▶ TASK DETAILS: The expected output is an exact restatement of all the records.

▶ Stored data:
= = = =

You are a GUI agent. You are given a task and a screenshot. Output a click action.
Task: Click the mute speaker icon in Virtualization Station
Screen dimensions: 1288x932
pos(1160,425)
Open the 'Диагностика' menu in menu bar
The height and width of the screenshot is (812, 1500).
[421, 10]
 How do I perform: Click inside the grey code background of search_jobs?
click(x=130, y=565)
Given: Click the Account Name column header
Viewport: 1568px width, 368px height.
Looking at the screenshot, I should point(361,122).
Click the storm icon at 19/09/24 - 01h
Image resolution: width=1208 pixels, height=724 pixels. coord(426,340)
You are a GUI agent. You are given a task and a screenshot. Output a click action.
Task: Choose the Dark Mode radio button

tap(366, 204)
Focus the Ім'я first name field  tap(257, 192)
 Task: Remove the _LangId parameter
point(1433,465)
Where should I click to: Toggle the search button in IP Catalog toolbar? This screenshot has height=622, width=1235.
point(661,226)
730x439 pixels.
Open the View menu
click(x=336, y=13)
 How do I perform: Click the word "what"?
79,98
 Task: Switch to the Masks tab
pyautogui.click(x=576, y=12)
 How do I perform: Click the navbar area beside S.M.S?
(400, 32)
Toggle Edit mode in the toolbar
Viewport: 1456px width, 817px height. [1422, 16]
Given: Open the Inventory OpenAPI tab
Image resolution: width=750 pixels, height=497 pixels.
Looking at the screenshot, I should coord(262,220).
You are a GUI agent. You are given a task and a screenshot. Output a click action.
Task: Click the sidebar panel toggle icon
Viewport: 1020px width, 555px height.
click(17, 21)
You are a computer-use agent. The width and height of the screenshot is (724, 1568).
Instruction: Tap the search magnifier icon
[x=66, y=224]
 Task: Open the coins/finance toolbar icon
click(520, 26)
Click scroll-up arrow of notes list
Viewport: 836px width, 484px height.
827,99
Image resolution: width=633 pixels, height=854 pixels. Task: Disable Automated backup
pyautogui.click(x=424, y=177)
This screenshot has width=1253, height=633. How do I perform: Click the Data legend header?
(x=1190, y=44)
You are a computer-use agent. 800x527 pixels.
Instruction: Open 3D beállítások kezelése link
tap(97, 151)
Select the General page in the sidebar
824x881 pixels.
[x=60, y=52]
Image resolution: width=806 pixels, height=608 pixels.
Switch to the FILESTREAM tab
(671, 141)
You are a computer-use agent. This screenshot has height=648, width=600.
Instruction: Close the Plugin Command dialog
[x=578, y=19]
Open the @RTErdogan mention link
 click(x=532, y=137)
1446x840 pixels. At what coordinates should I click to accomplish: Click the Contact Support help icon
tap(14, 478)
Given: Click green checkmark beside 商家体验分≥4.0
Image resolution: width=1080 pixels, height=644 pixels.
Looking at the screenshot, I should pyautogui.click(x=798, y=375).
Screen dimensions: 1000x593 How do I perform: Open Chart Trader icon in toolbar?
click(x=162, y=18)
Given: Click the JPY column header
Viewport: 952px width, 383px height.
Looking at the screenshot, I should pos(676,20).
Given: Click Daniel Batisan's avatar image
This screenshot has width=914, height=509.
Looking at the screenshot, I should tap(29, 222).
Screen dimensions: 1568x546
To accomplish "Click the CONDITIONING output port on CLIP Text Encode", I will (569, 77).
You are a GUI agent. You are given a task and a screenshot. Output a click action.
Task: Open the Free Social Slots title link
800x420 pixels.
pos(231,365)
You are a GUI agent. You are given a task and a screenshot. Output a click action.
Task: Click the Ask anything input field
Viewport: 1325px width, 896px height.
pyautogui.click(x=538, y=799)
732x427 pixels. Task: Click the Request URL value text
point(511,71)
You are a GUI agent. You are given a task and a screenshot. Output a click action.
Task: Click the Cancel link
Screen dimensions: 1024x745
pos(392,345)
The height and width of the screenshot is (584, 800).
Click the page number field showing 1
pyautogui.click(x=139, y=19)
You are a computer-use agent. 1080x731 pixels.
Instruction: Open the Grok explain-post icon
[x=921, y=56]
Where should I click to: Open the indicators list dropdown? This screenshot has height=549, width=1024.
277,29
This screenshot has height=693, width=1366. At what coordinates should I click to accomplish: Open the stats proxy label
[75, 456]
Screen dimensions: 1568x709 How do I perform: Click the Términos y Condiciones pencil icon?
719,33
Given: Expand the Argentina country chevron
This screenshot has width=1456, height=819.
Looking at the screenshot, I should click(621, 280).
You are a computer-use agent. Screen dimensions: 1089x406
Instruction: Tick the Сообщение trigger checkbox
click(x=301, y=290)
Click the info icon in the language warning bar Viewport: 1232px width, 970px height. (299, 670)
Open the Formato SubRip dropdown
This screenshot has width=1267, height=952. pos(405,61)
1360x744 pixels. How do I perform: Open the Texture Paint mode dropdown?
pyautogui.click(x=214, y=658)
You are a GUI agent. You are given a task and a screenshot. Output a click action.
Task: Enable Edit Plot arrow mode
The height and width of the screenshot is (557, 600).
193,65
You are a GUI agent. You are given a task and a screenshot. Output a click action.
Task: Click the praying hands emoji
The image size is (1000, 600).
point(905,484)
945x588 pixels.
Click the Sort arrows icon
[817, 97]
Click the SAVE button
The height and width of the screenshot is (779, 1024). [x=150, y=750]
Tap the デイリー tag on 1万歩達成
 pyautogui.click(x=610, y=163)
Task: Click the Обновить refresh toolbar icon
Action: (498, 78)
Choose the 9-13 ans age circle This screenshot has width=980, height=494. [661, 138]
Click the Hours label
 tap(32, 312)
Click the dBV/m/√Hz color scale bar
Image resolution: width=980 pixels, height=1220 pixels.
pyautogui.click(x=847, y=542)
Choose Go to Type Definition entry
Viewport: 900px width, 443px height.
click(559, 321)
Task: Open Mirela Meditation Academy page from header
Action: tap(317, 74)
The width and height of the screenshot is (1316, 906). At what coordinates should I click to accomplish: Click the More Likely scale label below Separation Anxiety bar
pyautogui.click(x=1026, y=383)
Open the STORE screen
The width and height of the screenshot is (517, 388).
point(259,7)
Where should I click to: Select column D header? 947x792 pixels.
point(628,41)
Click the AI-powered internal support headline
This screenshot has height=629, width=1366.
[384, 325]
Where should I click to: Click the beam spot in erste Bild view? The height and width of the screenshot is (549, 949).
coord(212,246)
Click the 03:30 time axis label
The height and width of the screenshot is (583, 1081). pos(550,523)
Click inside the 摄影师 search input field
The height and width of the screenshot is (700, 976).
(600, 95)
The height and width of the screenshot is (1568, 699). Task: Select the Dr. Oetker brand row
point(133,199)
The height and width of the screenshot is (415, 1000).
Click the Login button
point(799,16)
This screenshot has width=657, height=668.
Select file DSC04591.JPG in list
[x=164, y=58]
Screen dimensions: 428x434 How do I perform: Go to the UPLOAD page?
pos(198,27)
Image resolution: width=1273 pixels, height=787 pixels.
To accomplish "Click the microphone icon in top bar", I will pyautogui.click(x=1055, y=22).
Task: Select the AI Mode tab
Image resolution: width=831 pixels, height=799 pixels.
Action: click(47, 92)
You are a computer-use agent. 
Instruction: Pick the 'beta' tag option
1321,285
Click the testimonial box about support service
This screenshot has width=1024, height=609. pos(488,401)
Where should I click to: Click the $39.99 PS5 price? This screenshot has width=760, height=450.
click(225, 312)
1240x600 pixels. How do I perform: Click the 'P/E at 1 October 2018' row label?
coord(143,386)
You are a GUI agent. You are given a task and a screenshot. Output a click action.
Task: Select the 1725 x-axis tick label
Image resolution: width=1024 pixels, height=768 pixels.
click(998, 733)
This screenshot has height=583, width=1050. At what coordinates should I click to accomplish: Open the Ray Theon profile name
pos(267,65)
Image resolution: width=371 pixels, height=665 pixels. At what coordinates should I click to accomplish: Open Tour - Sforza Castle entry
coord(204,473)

= = = =

▶ EXERCISE OUTPUT:
You are a GUI agent. You are given a task and a screenshot. Output a click action.
Task: Click the mute speaker icon in Virtualization Station
Screen dimensions: 1288x932
pos(1160,425)
Open the 'Диагностика' menu in menu bar
The height and width of the screenshot is (812, 1500).
[421, 10]
 How do I perform: Click inside the grey code background of search_jobs?
click(x=130, y=565)
Given: Click the Account Name column header
Viewport: 1568px width, 368px height.
Looking at the screenshot, I should point(361,122).
Click the storm icon at 19/09/24 - 01h
Image resolution: width=1208 pixels, height=724 pixels. coord(426,340)
You are a GUI agent. You are given a task and a screenshot. Output a click action.
Task: Choose the Dark Mode radio button

tap(366, 204)
Focus the Ім'я first name field  tap(257, 192)
 Task: Remove the _LangId parameter
point(1433,465)
Where should I click to: Toggle the search button in IP Catalog toolbar? This screenshot has height=622, width=1235.
point(661,226)
730x439 pixels.
Open the View menu
click(x=336, y=13)
 How do I perform: Click the word "what"?
79,98
 Task: Switch to the Masks tab
pyautogui.click(x=576, y=12)
 How do I perform: Click the navbar area beside S.M.S?
(400, 32)
Toggle Edit mode in the toolbar
Viewport: 1456px width, 817px height. [1422, 16]
Given: Open the Inventory OpenAPI tab
Image resolution: width=750 pixels, height=497 pixels.
Looking at the screenshot, I should coord(262,220).
You are a GUI agent. You are given a task and a screenshot. Output a click action.
Task: Click the sidebar panel toggle icon
Viewport: 1020px width, 555px height.
click(17, 21)
You are a computer-use agent. The width and height of the screenshot is (724, 1568).
Instruction: Tap the search magnifier icon
[x=66, y=224]
 Task: Open the coins/finance toolbar icon
click(520, 26)
Click scroll-up arrow of notes list
Viewport: 836px width, 484px height.
827,99
Image resolution: width=633 pixels, height=854 pixels. Task: Disable Automated backup
pyautogui.click(x=424, y=177)
This screenshot has width=1253, height=633. How do I perform: Click the Data legend header?
(x=1190, y=44)
You are a computer-use agent. 800x527 pixels.
Instruction: Open 3D beállítások kezelése link
tap(97, 151)
Select the General page in the sidebar
824x881 pixels.
[x=60, y=52]
Image resolution: width=806 pixels, height=608 pixels.
Switch to the FILESTREAM tab
(671, 141)
You are a computer-use agent. This screenshot has height=648, width=600.
Instruction: Close the Plugin Command dialog
[x=578, y=19]
Open the @RTErdogan mention link
 click(x=532, y=137)
1446x840 pixels. At what coordinates should I click to accomplish: Click the Contact Support help icon
tap(14, 478)
Given: Click green checkmark beside 商家体验分≥4.0
Image resolution: width=1080 pixels, height=644 pixels.
Looking at the screenshot, I should pyautogui.click(x=798, y=375).
Screen dimensions: 1000x593 How do I perform: Open Chart Trader icon in toolbar?
click(x=162, y=18)
Given: Click the JPY column header
Viewport: 952px width, 383px height.
Looking at the screenshot, I should pos(676,20).
Given: Click Daniel Batisan's avatar image
This screenshot has width=914, height=509.
Looking at the screenshot, I should tap(29, 222).
Screen dimensions: 1568x546
To accomplish "Click the CONDITIONING output port on CLIP Text Encode", I will (569, 77).
You are a GUI agent. You are given a task and a screenshot. Output a click action.
Task: Open the Free Social Slots title link
800x420 pixels.
pos(231,365)
You are a GUI agent. You are given a task and a screenshot. Output a click action.
Task: Click the Ask anything input field
Viewport: 1325px width, 896px height.
pyautogui.click(x=538, y=799)
732x427 pixels. Task: Click the Request URL value text
point(511,71)
You are a GUI agent. You are given a task and a screenshot. Output a click action.
Task: Click the Cancel link
Screen dimensions: 1024x745
pos(392,345)
The height and width of the screenshot is (584, 800).
Click the page number field showing 1
pyautogui.click(x=139, y=19)
You are a computer-use agent. 1080x731 pixels.
Instruction: Open the Grok explain-post icon
[x=921, y=56]
Where should I click to: Open the indicators list dropdown? This screenshot has height=549, width=1024.
277,29
This screenshot has height=693, width=1366. At what coordinates should I click to accomplish: Open the stats proxy label
[75, 456]
Screen dimensions: 1568x709 How do I perform: Click the Términos y Condiciones pencil icon?
719,33
Given: Expand the Argentina country chevron
This screenshot has width=1456, height=819.
Looking at the screenshot, I should click(621, 280).
You are a computer-use agent. Screen dimensions: 1089x406
Instruction: Tick the Сообщение trigger checkbox
click(x=301, y=290)
Click the info icon in the language warning bar Viewport: 1232px width, 970px height. (299, 670)
Open the Formato SubRip dropdown
This screenshot has width=1267, height=952. pos(405,61)
1360x744 pixels. How do I perform: Open the Texture Paint mode dropdown?
pyautogui.click(x=214, y=658)
You are a GUI agent. You are given a task and a screenshot. Output a click action.
Task: Enable Edit Plot arrow mode
The height and width of the screenshot is (557, 600).
193,65
You are a GUI agent. You are given a task and a screenshot. Output a click action.
Task: Click the praying hands emoji
The image size is (1000, 600).
point(905,484)
945x588 pixels.
Click the Sort arrows icon
[817, 97]
Click the SAVE button
The height and width of the screenshot is (779, 1024). [x=150, y=750]
Tap the デイリー tag on 1万歩達成
 pyautogui.click(x=610, y=163)
Task: Click the Обновить refresh toolbar icon
Action: (498, 78)
Choose the 9-13 ans age circle This screenshot has width=980, height=494. [661, 138]
Click the Hours label
 tap(32, 312)
Click the dBV/m/√Hz color scale bar
Image resolution: width=980 pixels, height=1220 pixels.
pyautogui.click(x=847, y=542)
Choose Go to Type Definition entry
Viewport: 900px width, 443px height.
click(559, 321)
Task: Open Mirela Meditation Academy page from header
Action: tap(317, 74)
The width and height of the screenshot is (1316, 906). At what coordinates should I click to accomplish: Click the More Likely scale label below Separation Anxiety bar
pyautogui.click(x=1026, y=383)
Open the STORE screen
The width and height of the screenshot is (517, 388).
point(259,7)
Where should I click to: Select column D header? 947x792 pixels.
point(628,41)
Click the AI-powered internal support headline
This screenshot has height=629, width=1366.
[384, 325]
Where should I click to: Click the beam spot in erste Bild view? The height and width of the screenshot is (549, 949).
coord(212,246)
Click the 03:30 time axis label
The height and width of the screenshot is (583, 1081). pos(550,523)
Click inside the 摄影师 search input field
The height and width of the screenshot is (700, 976).
(600, 95)
The height and width of the screenshot is (1568, 699). Task: Select the Dr. Oetker brand row
point(133,199)
The height and width of the screenshot is (415, 1000).
Click the Login button
point(799,16)
This screenshot has width=657, height=668.
Select file DSC04591.JPG in list
[x=164, y=58]
Screen dimensions: 428x434 How do I perform: Go to the UPLOAD page?
pos(198,27)
Image resolution: width=1273 pixels, height=787 pixels.
To accomplish "Click the microphone icon in top bar", I will pyautogui.click(x=1055, y=22).
Task: Select the AI Mode tab
Image resolution: width=831 pixels, height=799 pixels.
Action: click(47, 92)
You are a computer-use agent. 
Instruction: Pick the 'beta' tag option
1321,285
Click the testimonial box about support service
This screenshot has width=1024, height=609. pos(488,401)
Where should I click to: Click the $39.99 PS5 price? This screenshot has width=760, height=450.
click(225, 312)
1240x600 pixels. How do I perform: Click the 'P/E at 1 October 2018' row label?
coord(143,386)
You are a GUI agent. You are given a task and a screenshot. Output a click action.
Task: Select the 1725 x-axis tick label
Image resolution: width=1024 pixels, height=768 pixels.
click(998, 733)
This screenshot has height=583, width=1050. At what coordinates should I click to accomplish: Open the Ray Theon profile name
pos(267,65)
Image resolution: width=371 pixels, height=665 pixels. At what coordinates should I click to accomplish: Open Tour - Sforza Castle entry
coord(204,473)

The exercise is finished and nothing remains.